Les « favelas » ont une origine végétale. Il s’agit d’une plante qui pousse dans des conditions géologiques très difficiles. Malgré les accidents de terrain, elle croît généreusement de manière rhizomique. Le parcours de cette existence végétale nous ramène à la racine d’un soulèvement, qui fut l’objet d’un roman paru en 1902 : Hautes Terres – la guerre de Canudos.

L’auteur de ce roman, Euclides da Cunha, était parti au front de la guerre de Bahia qui opposait une communauté messianique et l’Armée de la République dans le but d’écrire une série d’articles pour un journal. Les insurgés avaient pour guide spirituel un prophète nommé Antonio Conselheiro. Avant la guerre, 25 000 personnes vivaient à Canudos. Parmi elles des agriculteurs, quelques personnes issues de l’esclavage, ou des déplacés qui avaient construit une communauté autour de ce nouveau prophète. Mais cette vie communautaire est bien vite devenue une menace pour les propriétaires de la région.

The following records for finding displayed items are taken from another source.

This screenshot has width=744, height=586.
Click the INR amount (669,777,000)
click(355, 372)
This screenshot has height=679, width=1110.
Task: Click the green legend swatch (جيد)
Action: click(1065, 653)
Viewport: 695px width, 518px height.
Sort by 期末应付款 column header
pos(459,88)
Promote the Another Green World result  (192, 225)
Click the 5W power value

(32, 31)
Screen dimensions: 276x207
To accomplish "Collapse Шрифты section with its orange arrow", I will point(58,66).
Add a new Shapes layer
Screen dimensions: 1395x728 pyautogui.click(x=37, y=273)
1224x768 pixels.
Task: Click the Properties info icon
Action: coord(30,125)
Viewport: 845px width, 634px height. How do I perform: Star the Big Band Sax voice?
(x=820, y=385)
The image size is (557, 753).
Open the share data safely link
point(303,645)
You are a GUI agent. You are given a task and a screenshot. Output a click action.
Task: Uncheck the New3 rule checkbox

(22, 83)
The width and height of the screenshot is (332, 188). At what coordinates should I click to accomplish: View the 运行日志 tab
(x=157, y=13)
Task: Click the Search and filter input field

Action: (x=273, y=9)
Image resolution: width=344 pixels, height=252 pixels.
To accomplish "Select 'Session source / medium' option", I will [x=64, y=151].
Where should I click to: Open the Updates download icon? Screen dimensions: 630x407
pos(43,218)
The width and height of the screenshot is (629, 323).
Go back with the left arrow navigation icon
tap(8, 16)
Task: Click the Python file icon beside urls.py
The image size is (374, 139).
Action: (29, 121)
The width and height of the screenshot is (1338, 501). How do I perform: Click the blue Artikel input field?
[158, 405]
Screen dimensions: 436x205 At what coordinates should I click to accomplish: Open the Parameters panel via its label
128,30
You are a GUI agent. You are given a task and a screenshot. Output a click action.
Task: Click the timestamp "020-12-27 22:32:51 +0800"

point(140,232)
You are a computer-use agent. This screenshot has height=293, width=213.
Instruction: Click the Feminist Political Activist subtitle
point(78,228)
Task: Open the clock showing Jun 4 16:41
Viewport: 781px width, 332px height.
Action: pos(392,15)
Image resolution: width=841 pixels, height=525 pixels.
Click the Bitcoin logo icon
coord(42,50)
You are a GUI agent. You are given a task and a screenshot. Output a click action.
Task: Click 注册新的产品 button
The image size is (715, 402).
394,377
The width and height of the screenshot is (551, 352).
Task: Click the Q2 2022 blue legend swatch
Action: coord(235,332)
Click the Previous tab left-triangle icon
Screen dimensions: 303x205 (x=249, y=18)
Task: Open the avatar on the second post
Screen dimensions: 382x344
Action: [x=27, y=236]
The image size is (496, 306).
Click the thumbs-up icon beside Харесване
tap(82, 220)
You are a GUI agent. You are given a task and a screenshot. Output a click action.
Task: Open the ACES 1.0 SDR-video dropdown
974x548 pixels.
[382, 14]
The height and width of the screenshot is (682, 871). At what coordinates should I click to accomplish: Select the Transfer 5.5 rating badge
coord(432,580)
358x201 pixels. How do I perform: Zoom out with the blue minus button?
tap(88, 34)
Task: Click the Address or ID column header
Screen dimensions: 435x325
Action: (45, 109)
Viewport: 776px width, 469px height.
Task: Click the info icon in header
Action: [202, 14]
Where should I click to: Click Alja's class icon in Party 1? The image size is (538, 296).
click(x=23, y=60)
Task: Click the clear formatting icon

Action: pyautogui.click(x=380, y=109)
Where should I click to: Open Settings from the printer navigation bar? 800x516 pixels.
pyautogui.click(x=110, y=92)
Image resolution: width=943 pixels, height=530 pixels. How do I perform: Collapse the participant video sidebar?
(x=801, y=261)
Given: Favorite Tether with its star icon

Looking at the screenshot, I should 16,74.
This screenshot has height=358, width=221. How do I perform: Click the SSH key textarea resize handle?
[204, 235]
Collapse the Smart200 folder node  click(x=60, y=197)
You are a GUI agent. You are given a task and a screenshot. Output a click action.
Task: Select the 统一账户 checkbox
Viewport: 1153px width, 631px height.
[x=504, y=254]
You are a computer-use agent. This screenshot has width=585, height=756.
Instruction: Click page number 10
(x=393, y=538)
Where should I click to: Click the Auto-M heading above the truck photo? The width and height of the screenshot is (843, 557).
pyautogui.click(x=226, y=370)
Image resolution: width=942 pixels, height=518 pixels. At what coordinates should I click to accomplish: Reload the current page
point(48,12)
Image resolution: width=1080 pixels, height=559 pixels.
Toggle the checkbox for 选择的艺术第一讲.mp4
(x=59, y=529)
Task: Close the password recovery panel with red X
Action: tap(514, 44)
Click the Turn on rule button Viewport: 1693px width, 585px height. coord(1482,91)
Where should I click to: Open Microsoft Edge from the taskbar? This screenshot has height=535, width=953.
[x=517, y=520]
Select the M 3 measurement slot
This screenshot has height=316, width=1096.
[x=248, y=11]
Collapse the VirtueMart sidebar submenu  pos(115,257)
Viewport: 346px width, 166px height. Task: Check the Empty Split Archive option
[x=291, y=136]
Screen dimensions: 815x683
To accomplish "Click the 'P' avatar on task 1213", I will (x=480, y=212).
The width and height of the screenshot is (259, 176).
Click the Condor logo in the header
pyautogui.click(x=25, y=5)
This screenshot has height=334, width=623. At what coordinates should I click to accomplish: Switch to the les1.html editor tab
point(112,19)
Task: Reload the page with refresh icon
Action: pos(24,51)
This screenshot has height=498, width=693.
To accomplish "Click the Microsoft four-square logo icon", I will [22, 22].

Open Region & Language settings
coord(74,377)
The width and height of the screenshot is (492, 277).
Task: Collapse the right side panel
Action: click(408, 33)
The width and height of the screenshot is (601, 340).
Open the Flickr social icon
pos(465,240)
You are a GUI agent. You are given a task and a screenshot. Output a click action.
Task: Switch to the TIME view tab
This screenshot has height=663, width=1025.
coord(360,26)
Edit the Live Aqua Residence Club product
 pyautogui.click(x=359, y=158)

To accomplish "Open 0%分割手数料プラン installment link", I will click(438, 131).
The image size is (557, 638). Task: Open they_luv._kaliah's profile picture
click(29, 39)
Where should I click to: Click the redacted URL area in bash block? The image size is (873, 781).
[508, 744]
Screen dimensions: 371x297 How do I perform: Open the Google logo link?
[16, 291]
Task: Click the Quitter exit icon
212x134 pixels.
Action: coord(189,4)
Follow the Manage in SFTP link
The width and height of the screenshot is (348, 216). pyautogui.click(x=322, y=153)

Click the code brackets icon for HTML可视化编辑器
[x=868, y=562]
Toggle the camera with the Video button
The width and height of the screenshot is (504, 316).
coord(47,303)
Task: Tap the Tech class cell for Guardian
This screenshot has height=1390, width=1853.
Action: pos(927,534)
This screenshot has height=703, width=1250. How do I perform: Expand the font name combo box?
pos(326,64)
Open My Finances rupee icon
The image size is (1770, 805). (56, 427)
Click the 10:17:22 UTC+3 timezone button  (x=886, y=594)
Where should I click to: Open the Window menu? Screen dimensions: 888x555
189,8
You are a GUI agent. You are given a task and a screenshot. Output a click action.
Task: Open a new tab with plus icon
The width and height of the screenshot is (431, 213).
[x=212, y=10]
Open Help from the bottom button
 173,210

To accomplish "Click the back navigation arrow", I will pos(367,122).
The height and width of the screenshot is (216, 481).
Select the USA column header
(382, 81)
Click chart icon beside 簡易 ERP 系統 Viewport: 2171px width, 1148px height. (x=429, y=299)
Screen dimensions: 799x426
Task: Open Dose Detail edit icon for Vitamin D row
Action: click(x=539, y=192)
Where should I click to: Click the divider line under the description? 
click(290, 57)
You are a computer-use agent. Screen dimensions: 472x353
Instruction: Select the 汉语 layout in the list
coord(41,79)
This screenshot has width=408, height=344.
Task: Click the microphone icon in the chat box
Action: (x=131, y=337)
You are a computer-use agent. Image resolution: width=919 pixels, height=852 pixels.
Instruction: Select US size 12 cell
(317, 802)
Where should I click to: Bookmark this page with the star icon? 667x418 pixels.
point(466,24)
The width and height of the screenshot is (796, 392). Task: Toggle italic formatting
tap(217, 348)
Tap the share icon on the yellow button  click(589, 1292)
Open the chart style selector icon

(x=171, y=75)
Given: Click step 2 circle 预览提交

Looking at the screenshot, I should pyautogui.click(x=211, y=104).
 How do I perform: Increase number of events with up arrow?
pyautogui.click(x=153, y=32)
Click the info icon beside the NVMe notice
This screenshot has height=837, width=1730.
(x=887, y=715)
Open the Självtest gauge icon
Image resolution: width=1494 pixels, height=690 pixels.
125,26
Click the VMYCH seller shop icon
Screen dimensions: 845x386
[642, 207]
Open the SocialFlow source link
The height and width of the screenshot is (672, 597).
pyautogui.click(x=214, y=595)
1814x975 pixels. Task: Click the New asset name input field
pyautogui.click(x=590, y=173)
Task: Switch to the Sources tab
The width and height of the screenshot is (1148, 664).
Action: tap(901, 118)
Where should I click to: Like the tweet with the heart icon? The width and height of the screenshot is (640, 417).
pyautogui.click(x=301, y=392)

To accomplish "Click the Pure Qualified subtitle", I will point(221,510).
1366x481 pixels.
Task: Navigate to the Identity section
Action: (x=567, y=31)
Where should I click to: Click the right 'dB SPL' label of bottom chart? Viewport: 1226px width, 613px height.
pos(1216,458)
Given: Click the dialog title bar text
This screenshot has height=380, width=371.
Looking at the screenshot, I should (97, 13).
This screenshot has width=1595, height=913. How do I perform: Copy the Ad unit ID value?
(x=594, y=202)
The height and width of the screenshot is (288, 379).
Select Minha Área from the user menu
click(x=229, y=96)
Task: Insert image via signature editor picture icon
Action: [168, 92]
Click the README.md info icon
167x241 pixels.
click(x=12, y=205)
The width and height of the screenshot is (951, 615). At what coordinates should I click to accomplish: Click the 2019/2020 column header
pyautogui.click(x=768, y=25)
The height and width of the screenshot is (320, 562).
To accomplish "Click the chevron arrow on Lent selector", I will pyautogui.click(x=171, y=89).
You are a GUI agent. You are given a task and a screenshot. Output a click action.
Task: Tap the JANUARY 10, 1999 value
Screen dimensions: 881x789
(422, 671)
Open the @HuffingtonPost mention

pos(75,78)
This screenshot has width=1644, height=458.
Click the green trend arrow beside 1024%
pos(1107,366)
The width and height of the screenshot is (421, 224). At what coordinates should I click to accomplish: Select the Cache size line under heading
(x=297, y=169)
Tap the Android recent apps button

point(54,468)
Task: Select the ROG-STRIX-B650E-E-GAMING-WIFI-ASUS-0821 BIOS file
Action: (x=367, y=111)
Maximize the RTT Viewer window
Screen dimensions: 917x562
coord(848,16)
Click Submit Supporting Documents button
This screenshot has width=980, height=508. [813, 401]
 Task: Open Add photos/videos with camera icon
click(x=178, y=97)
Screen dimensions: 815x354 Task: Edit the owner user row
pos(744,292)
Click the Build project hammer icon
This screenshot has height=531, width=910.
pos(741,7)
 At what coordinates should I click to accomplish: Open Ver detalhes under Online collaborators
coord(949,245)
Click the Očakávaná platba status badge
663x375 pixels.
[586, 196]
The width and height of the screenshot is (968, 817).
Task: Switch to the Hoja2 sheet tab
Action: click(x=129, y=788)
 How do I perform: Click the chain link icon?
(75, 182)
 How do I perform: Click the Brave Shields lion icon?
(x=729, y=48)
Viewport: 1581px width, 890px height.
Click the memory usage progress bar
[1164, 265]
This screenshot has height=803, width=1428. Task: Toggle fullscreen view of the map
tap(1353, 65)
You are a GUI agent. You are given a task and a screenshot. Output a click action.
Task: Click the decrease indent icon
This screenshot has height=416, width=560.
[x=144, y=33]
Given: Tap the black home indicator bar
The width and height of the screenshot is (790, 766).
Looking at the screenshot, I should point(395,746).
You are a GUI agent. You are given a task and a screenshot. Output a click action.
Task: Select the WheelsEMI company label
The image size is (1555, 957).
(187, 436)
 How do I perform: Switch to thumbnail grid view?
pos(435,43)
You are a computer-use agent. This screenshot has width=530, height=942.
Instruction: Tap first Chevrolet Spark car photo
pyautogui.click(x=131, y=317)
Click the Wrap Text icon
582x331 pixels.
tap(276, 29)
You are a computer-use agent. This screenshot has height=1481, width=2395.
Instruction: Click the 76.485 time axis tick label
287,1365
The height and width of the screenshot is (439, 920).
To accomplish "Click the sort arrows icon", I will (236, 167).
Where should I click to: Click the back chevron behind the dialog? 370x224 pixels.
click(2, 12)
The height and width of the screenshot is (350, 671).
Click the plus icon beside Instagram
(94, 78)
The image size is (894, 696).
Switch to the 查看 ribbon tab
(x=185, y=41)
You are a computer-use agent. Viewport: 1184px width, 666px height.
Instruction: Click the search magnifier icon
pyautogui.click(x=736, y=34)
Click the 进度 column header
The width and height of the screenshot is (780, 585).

La communauté entra en conflit avec l’État suite à la non réception du bois que les habitants de Canudos avaient acheté – et payé – pour la construction d’une église. La communauté organise alors un groupe armé pour récupérer le bois auprès des commerçants. La police locale tente de les arrêter, mais échoue devant leur nombre. Suite à cet événement, la police demande l’aide de l’Armée républicaine.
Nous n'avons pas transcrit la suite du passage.